Count the lines in the entries below that contain the string "your", treating uppercase and lowercase as different. Reply with that number alone.

| Data supplied |
§ §
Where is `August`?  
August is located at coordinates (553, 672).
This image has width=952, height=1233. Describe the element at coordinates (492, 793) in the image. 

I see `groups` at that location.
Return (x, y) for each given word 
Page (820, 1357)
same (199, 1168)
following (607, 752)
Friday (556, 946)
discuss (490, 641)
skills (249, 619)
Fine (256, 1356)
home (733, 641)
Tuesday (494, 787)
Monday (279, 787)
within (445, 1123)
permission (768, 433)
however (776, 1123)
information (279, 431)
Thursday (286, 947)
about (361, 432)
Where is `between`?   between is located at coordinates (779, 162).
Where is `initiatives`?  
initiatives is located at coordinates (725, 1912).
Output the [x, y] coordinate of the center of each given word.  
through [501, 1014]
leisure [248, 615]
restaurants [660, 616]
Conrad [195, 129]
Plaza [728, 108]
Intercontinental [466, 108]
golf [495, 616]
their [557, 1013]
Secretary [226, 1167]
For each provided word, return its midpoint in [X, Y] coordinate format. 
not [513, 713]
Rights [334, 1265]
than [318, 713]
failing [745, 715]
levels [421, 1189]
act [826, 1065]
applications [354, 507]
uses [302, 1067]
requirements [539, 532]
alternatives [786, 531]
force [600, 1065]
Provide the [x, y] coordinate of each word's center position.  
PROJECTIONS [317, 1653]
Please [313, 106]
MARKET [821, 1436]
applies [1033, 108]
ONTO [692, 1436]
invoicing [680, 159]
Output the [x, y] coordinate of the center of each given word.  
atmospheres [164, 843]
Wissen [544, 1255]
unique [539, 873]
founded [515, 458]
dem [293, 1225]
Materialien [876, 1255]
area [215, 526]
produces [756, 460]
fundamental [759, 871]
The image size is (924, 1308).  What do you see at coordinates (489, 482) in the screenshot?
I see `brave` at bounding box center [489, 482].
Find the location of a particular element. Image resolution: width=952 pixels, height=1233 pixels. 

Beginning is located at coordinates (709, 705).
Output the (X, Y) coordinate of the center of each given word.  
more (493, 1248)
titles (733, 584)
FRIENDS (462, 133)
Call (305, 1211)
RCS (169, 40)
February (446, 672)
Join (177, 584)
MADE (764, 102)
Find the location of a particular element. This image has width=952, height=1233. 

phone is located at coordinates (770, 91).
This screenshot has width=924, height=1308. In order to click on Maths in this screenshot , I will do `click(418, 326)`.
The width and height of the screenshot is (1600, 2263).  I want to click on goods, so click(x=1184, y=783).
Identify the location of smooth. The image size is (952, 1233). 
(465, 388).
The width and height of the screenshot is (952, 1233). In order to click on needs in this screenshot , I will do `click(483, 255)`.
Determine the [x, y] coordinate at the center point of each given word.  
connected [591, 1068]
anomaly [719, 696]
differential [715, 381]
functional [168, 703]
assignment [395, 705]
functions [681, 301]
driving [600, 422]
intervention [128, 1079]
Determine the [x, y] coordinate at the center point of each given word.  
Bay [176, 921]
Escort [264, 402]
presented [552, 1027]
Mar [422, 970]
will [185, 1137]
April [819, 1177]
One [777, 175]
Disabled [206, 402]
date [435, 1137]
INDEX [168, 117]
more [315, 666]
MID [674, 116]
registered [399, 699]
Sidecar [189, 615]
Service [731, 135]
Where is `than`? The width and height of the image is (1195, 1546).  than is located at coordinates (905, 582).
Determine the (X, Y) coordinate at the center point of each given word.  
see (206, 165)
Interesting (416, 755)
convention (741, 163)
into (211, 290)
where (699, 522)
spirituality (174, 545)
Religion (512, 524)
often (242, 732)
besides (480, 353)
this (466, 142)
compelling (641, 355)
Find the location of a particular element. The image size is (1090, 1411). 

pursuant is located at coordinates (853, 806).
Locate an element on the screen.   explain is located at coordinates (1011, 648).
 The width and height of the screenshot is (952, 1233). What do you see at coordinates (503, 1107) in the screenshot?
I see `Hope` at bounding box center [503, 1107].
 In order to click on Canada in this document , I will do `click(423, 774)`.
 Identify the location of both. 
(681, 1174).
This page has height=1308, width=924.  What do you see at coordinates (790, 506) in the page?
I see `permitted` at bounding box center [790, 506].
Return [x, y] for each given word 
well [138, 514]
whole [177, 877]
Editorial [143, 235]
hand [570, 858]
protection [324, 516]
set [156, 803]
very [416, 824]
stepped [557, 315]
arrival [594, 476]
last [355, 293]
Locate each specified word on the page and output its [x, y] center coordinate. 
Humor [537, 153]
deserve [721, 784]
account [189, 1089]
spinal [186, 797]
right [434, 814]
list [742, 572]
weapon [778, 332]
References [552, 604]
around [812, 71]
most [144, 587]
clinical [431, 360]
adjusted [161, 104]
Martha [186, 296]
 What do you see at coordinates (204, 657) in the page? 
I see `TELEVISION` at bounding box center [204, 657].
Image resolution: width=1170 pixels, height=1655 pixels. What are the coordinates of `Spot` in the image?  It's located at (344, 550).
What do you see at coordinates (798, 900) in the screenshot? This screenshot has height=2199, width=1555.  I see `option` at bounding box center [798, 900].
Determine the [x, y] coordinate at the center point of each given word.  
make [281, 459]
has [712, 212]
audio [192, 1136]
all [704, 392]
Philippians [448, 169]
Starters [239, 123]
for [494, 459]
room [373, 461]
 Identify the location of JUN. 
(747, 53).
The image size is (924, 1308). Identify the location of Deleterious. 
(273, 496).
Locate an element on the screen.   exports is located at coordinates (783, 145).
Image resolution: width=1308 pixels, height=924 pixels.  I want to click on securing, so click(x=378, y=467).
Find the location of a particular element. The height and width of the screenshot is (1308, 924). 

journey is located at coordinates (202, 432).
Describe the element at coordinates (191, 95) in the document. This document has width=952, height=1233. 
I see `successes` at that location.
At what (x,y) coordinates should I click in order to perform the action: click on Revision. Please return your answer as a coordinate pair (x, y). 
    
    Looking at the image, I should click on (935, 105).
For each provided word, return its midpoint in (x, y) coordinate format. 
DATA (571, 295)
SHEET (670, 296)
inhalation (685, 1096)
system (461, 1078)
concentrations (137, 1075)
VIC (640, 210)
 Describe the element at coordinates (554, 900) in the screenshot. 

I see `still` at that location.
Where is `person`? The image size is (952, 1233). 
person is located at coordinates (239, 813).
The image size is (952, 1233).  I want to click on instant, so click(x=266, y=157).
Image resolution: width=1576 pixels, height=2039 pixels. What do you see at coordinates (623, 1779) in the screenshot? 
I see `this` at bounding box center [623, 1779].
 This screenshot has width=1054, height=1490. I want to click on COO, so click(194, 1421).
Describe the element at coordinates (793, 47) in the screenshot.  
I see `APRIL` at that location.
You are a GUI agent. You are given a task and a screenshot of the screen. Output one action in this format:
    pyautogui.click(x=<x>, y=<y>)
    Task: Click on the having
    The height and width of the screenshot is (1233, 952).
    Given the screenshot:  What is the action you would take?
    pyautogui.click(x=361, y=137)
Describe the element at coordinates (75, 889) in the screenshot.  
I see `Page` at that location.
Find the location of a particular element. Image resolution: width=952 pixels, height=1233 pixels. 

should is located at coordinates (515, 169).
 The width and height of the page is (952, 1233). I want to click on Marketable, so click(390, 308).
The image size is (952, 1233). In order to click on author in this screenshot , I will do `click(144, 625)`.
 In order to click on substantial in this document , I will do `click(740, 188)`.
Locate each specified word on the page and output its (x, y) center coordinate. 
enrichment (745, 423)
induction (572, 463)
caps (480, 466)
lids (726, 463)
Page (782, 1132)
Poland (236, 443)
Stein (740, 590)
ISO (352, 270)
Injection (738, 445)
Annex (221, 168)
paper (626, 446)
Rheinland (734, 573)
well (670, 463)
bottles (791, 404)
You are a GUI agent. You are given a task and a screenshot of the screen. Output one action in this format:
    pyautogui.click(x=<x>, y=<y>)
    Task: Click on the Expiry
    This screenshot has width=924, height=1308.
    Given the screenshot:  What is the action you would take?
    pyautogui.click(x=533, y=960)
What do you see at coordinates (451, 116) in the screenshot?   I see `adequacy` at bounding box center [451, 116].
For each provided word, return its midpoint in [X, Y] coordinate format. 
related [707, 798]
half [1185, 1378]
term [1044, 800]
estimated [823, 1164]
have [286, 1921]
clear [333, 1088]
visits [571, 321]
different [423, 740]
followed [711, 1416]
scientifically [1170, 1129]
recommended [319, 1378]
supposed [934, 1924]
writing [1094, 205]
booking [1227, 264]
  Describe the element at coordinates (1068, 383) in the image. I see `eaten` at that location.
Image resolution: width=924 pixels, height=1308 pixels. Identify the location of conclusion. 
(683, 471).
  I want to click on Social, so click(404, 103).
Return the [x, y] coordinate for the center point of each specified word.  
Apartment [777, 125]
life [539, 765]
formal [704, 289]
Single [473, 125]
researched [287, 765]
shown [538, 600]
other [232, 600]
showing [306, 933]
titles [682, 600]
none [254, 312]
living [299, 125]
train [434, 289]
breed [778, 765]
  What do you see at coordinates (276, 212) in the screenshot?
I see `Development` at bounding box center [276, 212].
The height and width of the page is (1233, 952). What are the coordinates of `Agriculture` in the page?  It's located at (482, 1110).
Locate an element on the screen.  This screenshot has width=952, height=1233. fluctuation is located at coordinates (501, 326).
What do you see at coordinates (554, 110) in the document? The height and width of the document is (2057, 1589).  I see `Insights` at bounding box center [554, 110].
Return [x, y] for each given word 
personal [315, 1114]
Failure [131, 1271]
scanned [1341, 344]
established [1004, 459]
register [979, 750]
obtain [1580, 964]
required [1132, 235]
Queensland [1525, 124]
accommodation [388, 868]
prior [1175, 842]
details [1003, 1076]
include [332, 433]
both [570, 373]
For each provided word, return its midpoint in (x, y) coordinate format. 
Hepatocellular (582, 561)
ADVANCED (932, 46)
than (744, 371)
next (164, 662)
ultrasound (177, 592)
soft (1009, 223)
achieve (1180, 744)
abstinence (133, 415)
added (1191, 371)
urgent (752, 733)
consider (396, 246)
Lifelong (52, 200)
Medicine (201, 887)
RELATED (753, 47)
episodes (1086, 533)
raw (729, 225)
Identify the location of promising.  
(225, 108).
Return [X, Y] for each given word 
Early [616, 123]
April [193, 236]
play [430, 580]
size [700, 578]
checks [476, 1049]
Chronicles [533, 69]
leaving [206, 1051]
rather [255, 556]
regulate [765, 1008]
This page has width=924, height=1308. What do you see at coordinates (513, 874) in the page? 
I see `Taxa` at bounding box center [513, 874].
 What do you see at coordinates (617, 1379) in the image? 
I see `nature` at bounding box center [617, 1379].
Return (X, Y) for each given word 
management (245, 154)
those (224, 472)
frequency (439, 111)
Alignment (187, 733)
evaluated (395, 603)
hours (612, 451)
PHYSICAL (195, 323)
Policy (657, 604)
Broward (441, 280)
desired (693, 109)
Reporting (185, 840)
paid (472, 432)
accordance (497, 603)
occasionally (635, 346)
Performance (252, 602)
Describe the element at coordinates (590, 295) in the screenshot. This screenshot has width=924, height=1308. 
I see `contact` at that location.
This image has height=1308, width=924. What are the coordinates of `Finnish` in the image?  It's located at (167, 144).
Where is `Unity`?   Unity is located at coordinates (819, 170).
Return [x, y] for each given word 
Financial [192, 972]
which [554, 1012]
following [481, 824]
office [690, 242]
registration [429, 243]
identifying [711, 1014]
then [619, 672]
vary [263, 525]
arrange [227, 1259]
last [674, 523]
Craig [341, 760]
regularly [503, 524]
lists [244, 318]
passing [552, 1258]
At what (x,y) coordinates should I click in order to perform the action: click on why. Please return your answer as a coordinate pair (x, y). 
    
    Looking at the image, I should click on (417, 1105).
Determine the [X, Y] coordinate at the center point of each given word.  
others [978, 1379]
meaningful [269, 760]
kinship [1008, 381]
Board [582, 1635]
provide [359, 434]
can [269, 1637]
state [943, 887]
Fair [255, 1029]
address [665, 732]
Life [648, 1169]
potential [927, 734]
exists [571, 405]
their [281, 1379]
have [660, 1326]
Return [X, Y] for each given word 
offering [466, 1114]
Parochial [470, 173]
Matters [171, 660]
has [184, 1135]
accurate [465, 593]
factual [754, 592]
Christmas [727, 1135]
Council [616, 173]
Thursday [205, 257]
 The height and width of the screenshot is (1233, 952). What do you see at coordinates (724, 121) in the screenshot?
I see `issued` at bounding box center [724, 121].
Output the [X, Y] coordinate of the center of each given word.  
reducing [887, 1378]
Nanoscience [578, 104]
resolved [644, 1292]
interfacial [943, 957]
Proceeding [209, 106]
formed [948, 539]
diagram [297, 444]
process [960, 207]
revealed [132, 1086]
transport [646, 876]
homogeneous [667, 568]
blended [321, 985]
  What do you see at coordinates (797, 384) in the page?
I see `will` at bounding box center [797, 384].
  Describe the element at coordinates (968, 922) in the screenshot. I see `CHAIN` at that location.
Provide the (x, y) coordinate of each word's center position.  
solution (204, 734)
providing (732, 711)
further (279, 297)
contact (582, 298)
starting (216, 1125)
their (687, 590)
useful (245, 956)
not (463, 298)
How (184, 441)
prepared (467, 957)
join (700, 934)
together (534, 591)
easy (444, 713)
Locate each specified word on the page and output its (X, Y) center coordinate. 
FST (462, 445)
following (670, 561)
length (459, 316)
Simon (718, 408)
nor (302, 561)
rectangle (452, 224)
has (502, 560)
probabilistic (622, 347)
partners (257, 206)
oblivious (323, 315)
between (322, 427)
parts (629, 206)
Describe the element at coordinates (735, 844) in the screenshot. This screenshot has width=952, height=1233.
§ §
| Solution for this exercise |
2